August Reed
- Email: awr@augustreed.net
- Voice: 205-378-9867
Genuine
storytelling provides us human beings with an enigmatic truth, which
can only come through the fusion of powerful language and unique
dramatic structure. Whether performed, sung, depicted spoken or
written, through it we see life as magical, as spiritual, as
avant-garde, as surreal. The stories hold the conflicts before our
eyes giving us the ability to feel and know the minute fluctuations
between pain and joy, love and hate, and hope and despair. In so
doing, we are able to learn about our own lives and souls. We have
the opportunity, through the story, to become better people.
All of our lives
have great potential. Each of us faces a different challenge in
reaching it. We spend our lives trying to understand or know it. I am
still seeking mine. My trouble has always been with focus. Not with
having it, but with maintaining it on one thing long enough to
generate change. This has always been the case. It effected me in
school, sports and relationships. In one moment I was brilliant,
while in others, I was simply vacant. My mind
roams from science, to English, to world events, to the books I was
reading, to the books I needed to read, to new projects, to
relationships and friends, or to the meaning of the universe. I
struggled with religion and my southern upbringing. I fought my own
best instincts and succumbed too easily to my stubborn selfish
nature. Still today, I continue this interior battle with all its
turmoil. It is the life I lead and share. It affects all I perceive,
feel and know. Whether sorted or unsorted, real or fantasy, it is my
life—my interior castle.

*WHAT TO WORK ON*:
**a)** In the essay on storytelling, list every word the writer uses to describe how storytelling lets us see life.
**b)** Using the essay on storytelling, decide whether each statement agrees with it: (i) The writer's trouble has been having focus at all. (ii) The writer struggled with religion. (iii) The writer has finished seeking the potential each life holds. Answer yes or no for each and quote the words that settle it.
**c)** Carry on the personal essay about storytelling and the writer's wandering focus, picking up after its final sentence.

Rows showing where targets appear:
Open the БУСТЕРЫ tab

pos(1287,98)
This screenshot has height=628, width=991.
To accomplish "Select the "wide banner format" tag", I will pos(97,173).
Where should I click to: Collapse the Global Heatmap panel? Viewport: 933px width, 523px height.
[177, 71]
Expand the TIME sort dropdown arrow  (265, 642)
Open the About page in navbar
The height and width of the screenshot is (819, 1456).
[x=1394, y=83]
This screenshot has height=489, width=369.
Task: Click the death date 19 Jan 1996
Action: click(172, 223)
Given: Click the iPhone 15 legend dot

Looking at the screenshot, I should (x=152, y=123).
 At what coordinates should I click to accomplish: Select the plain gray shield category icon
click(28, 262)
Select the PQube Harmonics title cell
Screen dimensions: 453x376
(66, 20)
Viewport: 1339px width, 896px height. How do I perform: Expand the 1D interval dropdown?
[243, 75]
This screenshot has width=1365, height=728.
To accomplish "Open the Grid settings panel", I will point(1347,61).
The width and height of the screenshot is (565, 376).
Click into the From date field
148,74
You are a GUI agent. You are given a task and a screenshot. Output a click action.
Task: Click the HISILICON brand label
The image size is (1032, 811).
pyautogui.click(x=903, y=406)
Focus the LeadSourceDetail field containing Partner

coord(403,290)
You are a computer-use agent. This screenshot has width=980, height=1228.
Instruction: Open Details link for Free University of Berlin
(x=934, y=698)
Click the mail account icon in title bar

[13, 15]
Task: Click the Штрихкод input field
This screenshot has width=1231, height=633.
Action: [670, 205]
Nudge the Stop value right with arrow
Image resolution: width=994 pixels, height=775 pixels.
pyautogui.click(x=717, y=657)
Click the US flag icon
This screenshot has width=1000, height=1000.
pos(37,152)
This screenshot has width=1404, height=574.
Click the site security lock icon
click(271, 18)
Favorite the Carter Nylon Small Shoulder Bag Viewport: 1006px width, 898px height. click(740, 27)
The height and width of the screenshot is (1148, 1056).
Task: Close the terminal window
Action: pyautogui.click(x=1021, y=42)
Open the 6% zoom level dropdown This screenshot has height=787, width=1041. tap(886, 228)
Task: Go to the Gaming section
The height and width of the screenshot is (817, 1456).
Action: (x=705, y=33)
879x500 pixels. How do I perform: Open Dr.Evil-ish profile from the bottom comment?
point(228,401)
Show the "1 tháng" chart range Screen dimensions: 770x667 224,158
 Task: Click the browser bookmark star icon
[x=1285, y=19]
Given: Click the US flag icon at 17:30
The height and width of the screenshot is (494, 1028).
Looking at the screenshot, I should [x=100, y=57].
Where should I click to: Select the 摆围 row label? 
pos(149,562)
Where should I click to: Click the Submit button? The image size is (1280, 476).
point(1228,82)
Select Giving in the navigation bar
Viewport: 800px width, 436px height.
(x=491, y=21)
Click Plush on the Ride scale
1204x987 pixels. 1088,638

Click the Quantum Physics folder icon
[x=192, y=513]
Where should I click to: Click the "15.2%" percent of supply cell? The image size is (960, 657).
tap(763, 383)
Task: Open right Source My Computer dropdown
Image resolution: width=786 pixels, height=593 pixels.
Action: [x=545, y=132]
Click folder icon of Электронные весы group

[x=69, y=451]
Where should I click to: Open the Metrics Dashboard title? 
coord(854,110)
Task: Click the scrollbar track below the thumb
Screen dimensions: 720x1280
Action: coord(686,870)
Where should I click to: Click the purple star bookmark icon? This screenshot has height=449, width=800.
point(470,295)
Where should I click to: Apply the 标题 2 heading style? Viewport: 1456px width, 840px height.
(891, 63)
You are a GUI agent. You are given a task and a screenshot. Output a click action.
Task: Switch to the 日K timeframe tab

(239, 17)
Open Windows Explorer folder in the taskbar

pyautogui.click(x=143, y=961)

*EXPECTED OUTPUTS*:
**a)** magical, spiritual, avant-garde, surreal

**b)**
(i) No: "Not with having it, but with maintaining it on one thing long enough to generate change."
(ii) Yes: "I struggled with religion and my southern upbringing."
(iii) No: "I am still seeking mine."

**c)**
Since I could
hold a pencil as a child in South Carolina, I have been an artist. My
first poem, I wrote as a teenager. By college, where I studied
dramatic arts primarily, I was writing more and considering
publication. I began submitting poems and essays to several journals.
Nothing came of it; in fact, my first publishing was quite by
accident. After graduation, while living in Nevada, I attended—by
happenstance—a panel discussion on alien channeling and abduction.
Afterwards, I went home and wrote an article own what I had heard and
how I felt about it. It was published in a regional magazine called
“Spirit” (no longer in print). The day I read their acceptance
letter, represents the moment I began to sense the true power of
writing and what I could do with it.
Over the years
since, I have written poems, novels, short stories, plays and essays.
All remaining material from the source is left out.